I admit to being very confused. :/
 

December 3rd, 2003

(no subject) @ 10:30 pm

gaaak:
What's the difference between 'burnt' and 'burned', 'dreamt' and 'dreamed'?

I believe that both forms are accepted as the past tense, but is there any difference between them?
I was taught that the -ed form is the 'old' way, and the -t form is the 'new' way. Could someone shed some light on this?
 

December 1st, 2003

PSA: averse v. adverse @ 05:11 pm

darththalia:
Current Mood: annoyed annoyed

I've seen these two words mixed up way too often lately. From m-w.com:

averse
Pronunciation: &-'v&rs
Function: adjective
Etymology: Latin aversus, past participle of avertere
Date: 1597
: having an active feeling of repugnance or distaste
synonym see DISINCLINED

adverse
Pronunciation: ad-'v&rs, 'ad-"
Function: adjective
Etymology: Middle English, from Middle French advers, from Latin adversus, past participle of advertere
Date: 14th century
1 : acting against or in a contrary direction : HOSTILE
2 a : opposed to one's interests ; especially : UNFAVORABLE b : causing harm : HARMFUL
3 archaic : opposite in position

So, Snape would be averse to bathing, not adverse. Harry might face adverse circumstances, not averse.

Next week: faze v. phase.
 

November 21st, 2003

A question about 'between' @ 12:44 am

ev_vy:
Current Mood: contemplative contemplative

I'm not a native speaker of English, so I can't rely on intuition. And I seem to be unable to find any reference which would help me to solve my problem. I was taught that this kind of sentence is correct:

This has to remain between you and me.

Recently, however, I've been stumbling upon such a version of this kind of sentence:

This has to remain between you and I.

So, I've been left a bit befuddled. I'm not sure which pronouns I'm supposed to use. I'd opt for the first sentence to be correct, but I can't be sure. I'll be grateful for help.
 

November 19th, 2003

Punctuation Question @ 11:58 pm

ze_dragon:
Current Mood: busy busy

All right, this one sentence is really bothering me, and I'd figure that I'd give this community a try.

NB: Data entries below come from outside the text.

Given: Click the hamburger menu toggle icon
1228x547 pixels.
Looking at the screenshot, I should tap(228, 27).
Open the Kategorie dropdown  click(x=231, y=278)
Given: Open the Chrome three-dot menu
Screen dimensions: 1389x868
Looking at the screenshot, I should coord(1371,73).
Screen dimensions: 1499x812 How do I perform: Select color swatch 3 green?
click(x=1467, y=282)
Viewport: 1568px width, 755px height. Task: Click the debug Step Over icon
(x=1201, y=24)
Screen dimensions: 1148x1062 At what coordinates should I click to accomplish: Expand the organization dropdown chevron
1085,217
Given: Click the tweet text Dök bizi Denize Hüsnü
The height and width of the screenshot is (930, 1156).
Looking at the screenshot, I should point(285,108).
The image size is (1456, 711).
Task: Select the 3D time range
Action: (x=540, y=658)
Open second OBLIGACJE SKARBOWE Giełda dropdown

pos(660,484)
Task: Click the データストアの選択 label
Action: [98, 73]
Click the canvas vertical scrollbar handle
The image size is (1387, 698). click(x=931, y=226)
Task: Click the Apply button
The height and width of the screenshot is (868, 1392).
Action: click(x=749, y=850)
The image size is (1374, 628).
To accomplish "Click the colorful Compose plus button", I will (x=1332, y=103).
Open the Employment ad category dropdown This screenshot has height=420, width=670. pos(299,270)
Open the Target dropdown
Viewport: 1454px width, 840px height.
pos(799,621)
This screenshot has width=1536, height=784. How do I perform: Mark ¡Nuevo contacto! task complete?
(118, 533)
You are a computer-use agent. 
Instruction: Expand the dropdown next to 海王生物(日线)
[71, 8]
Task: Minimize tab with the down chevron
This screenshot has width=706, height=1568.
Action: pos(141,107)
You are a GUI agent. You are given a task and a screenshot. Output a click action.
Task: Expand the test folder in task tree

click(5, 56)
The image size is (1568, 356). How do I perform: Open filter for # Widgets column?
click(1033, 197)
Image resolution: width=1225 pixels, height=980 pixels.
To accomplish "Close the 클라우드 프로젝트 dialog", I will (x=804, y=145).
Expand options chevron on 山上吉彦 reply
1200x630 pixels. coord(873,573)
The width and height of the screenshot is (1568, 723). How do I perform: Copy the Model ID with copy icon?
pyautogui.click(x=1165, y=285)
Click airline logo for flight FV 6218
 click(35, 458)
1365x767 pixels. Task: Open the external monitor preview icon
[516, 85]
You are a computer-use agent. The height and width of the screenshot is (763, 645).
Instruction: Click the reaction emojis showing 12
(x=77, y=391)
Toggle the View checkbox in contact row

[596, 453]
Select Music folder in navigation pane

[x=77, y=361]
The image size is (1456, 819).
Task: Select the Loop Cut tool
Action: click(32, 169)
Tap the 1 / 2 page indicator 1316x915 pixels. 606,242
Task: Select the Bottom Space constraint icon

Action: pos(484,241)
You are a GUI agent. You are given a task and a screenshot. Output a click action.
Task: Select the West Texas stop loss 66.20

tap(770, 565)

Could someone please help me figure out a better way to re-punctuate this sentence?

Without a job, since he wasn't scheduled to take his N.E.W.T.s for another month and he had yet to find one otherwise, not that he was trying very hard, he only had two real choices: he could live on it for a very limited period of time, or he could move in with someone.

(The it at the end refers to his inheritance, if that matters.

Thanks.
 

dialogue question @ 07:25 pm

November 16th, 2003

The Possessive Apostrophe @ 03:27 pm

beck_liz:
Current Mood: cheerful cheerful

gwyn_r has a great essay here about the use of the possessive apostrophe. This includes a large section on how to indicate possessiveness when dealing with those pesky names ending with an s, as in Giles' or Giles's. She has some great background on why Americans started using the Giles' format, when apparently the rest of the English-speaking world uses Giles's. (I still think Giles's looks weird as all get out, but if it's correct, it's correct.)

So get on out of here and go read it! Shoo!
 

October 17th, 2003

Greetings ... @ 07:15 pm

taniwhanui:
Current Mood: curious curious
Current Music: Computer noises, the radio, people chatting in Chinese.

I have been living and working in Tainan, Taiwan (as an English teacher) for just over four years, and was wondering if it would be ok if I post some questions about punctuation and grammar here from time to time, despite the fact that I am not a fanfic writer.

I would also be interested in finding out if there are any other punctuation based LJ communities. I wasn't able to find any, by searching for communities which list
'Punctuation' as an interest.

Thanks for hearing me out.

Regards, Taniwha
 

September 28th, 2003

Comes in, sits down, starts grumbling* @ 09:38 pm

majinbakahentai:
Current Mood: annoyed annoyed
Current Music: Metallica - Hero of the Day

Pardon me folks but I just need somewhere to air a complaint about a common mispelling I see in fanfic.

Quite & Quiet.

Grr! What do people learn in school these days? Don't they teach the difference? You can even hear that the e is before the t in quiet!